Graceful Rendering Degradation
With the above, we're now able to generate much more consistently good looking images, even at different color gpu rendering sizes. Basically, you do generally get a better image if you have the model take up more memory with a bigger render. BUT if you reduce that memory footprint even in half with having the model render a smaller image, the difference in image quality of the end result is often pretty negligible. This effectively means the colorization is usable on a wide variety of machines now!
i.e. You don't need a GeForce 1080TI to do it anymore. You can get by with much less.

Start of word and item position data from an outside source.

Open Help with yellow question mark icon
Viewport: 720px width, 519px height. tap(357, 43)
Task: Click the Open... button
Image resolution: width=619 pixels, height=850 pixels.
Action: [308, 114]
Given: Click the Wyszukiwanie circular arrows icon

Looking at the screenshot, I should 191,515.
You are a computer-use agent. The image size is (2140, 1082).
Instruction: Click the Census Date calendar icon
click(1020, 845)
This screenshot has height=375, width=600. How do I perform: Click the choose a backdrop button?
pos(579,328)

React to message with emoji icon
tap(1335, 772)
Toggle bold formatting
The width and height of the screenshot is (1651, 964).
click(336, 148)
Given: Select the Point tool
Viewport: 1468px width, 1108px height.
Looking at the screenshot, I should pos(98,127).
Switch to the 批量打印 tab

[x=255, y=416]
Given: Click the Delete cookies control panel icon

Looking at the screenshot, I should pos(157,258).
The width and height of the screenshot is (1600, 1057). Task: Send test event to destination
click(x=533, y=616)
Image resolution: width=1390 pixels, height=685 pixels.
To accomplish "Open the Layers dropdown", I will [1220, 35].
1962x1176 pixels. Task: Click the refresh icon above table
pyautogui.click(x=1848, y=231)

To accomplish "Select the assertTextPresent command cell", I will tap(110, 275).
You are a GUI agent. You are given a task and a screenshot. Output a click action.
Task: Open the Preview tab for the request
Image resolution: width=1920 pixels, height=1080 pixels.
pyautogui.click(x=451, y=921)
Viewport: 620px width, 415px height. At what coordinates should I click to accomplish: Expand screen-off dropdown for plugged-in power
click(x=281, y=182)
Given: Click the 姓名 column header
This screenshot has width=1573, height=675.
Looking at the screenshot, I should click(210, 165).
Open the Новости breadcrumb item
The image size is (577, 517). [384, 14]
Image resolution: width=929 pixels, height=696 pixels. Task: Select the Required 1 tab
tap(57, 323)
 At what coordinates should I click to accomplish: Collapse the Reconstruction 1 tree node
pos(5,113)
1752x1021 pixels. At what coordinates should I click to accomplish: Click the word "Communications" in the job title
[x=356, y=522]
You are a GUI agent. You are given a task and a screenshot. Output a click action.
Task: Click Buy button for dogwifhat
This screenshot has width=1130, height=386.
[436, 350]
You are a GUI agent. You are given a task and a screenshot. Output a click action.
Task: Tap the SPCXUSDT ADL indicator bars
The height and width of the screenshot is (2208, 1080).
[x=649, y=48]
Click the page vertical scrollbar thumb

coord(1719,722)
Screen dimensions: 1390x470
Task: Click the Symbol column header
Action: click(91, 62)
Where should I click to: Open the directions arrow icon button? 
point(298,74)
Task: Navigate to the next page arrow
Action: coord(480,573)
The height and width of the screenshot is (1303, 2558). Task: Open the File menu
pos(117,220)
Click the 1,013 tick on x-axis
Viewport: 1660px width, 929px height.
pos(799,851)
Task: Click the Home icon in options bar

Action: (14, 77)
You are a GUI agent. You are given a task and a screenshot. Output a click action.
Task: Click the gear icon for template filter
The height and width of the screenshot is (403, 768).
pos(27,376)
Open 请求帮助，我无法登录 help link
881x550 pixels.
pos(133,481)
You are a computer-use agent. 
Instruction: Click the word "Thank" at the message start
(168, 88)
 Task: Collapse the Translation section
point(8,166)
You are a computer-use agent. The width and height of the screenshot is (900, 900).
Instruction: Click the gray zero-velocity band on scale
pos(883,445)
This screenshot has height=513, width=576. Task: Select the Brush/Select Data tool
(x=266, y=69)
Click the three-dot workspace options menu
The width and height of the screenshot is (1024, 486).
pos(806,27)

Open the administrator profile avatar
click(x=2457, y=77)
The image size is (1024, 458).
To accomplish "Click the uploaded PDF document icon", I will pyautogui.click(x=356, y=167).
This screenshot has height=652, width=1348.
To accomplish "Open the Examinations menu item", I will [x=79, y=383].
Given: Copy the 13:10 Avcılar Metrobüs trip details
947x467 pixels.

Consistent Rendering Quality
Finally- With the above, I was finally able to narrow down a scheme to make it so that the hunt to find the best version of what the model can render is a lot less tedious. Basically, it amounts to providing a render_factor (int) by the user and multiplying it by a base size multiplier of 16. This, combined with the square rendering, plays well together. It means that you get predictable behavior of rendering as you increase and decrease render_factor, without too many surprise glitches.
Increase render_factor: Get more details right. Decrease: Still looks good but might miss some details. Simple! So you're no longer going to deal with a clumsy sz factor. Bonus: The memory usage is consistent and predictable so you just have to figure out the render_factor that works for your gpu once and forget about it. I'll probably try to make that render_factor determination automatic eventually but this should be a big improvement in the meantime.
You're not losing any image anymore with padding issues. That's solved as a byproduct.
I added a new generic filter interface that replaces the visualizer dealing with models directly. The visualizer loops through these filters that you provide as a list. They don't have to be backed by deep learning models- they can be any image modification you want!